Sony Michel, RB, Patriots: If the Pats are using a first-round pick on a running back, consider him special. Michel has missed much of the preseason with a knee injury but has explosive, game-altering moves that will allow him to become the go-to back on early downs. There is risk in taking Michel in the later rounds, but there’s also a good chance he can put up more than 1,000 yards from scrimmage while offering 7-9 touchdowns.
Courtland Sutton, WR, Broncos: Already nicknamed “Megatron Jr.” by his teammates, the 6-5, 230-pound Sutton has played worthy of the nickname former Lions receiver Calvin Johnson earned. Sutton’s size and leaping ability will make him a nightmare in jump ball situations and while his catches could be limited behind Demaryius Thomas and Emmanuel Sanders, look for Sutton to be a sneaky good WR3/flex with 7-9 touchdown potential.
Rashaad Penny, RB, Seahawks: A broken finger in mid-August slowed down his momentum toward winning the starting job. He will open the season behind Chris Carson and is still expected to play a major role in the Seattle offense. His draft stock is low, which means Penny can evolve into a value pick.
D.J. Moore, WR, Panthers: Opens the season as the fourth receiver on the roster but has the skills to become a sneaky good stash who pays off later in the season.
Nyheim Hines, RB, Colts: An explosive element the Indianapolis offense has lacked in the backfield, Hines could be a solid third down back and return specialist who could amass over 1,000 all-purpose yards. His fantasy value is strongest in leagues where individual players are credited with return yards.
James Washington, WR, Steelers: Has earned the coveted slot position in a lethal Pittsburgh passing attack and was a big reason why the team traded Martavis Bryant to the Raiders. Don’t be shocked if Washington finishes with 7-9 touchdown catches.
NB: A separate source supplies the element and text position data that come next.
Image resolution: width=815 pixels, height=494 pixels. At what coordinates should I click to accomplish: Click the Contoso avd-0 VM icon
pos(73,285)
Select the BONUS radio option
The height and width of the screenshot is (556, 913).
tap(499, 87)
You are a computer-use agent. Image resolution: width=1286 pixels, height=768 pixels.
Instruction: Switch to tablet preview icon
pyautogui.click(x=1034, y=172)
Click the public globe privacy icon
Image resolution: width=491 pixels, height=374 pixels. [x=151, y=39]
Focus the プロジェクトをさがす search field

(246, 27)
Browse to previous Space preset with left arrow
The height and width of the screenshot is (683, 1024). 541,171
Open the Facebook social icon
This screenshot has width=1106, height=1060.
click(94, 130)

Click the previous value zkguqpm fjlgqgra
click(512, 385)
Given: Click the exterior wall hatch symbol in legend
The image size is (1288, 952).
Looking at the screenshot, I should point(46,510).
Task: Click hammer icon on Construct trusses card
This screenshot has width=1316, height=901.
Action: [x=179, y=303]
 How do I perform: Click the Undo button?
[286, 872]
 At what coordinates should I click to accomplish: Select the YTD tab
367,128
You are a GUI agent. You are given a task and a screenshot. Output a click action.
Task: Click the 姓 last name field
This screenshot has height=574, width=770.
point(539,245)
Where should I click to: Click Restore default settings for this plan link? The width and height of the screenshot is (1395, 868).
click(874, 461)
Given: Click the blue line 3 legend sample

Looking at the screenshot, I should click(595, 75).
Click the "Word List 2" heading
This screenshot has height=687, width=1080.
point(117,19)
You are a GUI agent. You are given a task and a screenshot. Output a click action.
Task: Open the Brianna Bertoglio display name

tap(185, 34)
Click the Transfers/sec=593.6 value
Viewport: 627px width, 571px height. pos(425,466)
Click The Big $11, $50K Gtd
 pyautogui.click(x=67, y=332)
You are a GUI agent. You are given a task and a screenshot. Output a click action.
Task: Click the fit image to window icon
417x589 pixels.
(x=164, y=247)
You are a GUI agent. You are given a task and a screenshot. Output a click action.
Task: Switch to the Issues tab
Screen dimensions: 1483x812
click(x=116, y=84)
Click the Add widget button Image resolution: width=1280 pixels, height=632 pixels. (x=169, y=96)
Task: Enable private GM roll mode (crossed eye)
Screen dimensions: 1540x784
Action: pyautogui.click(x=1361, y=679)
Sam Darnold, QB, Jets: The third overall pick is a near-lock to start Week 1 and has an underrated receiving corps that will help him develop. His best fantasy days are down the road; however, Darnold will be an intriguing pick in two-quarterback leagues along with being a streaming option when the Jets get a favorable matchup on the schedule.
Calvin Ridley, WR, Falcons: He will start the season as the team’s third receiver while nipping at the heels of Mohamed Sanu’s starting job. Ridley will need time to develop but in one-year leagues, he should be considered in the back end of drafts.
Mike Gesicki, TE, Dolphins: Has a lock on the starting job and will become a reliable check down option for quarterback Ryan Tannehill. There is sleeper potential with Gesicki, who could become a red zone-friendly TE2 with the ability to grab 35-40 passes in his first season.
Baker Mayfield, QB, Browns: The first overall pick has looked sharp in the preseason (71 percent completion rate) but coach Hue Jackson is expected to give veteran Tyrod Taylor the starting nod. He’s more valuable in a dynasty/keeper league.
Lamar Jackson, QB, Ravens: The 2016 Heisman winner won’t see a lot of time, but Baltimore will utilize his athleticism in a variety of packages. A best case is him either getting a handful of starts later in the season or coach John Harbaugh turning him into a 2018 version of former Steelers multi-threat Kordell “Slash” Stewart.